The roots of America’s infatuation with spectacle and pageantry date back to the 1800s. Before the advent of mass media, there were few if any other options for those who wished to actively engage in the political process.
“Much of political life was necessarily acted out in the streets,” historian Michael McGerr wrote in The Decline of Popular Politics. “However undemocratic the results, American politics from roughly the (eighteen) ‘thirties to the ‘nineties demanded the legitimacy conferred by all classes of the people through parades and rallies and huge turnouts.”
Today’s technology and social media allow us to take part in the political process with the ease and convenience that smartphones provide. Perhaps technology will lead us to a time when traditional State of the Union speeches are things of the past, but we are not yet there.

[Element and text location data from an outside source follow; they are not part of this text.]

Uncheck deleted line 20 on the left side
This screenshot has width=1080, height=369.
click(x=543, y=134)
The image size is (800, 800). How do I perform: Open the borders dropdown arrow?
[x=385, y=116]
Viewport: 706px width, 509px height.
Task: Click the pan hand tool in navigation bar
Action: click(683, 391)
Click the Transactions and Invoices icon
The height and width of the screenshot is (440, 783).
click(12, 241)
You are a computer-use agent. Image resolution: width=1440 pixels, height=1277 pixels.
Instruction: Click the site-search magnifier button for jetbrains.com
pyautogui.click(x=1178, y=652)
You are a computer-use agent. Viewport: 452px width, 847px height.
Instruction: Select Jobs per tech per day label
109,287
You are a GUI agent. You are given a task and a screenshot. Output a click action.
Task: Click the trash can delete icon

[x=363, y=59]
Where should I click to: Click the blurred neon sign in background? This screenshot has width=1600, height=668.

As former presidential speechwriter Peggy Noonan wrote in her 1990 book, What I Saw at the Revolution: A Political Life in the Reagan Era, “Speeches are not significant because we have the technological ability to make them heard by every member of our huge nation simultaneously. Speeches are important because they are one of the great constants of our political history. For two hundred years, from ‘Give me liberty or give me death’ to ‘Ask not what your country can do for you,’ they have been not only the way we measure public men, they have been how we tell each other who we are.”
And this is precisely why, when the president delivers the 2026 State of the Union address, he will be speaking to a packed house.
Richard Lee, executive director of the Jandoli Institute, covered politics and government as a reporter and later served as Deputy Director of Communication for two New Jersey governors.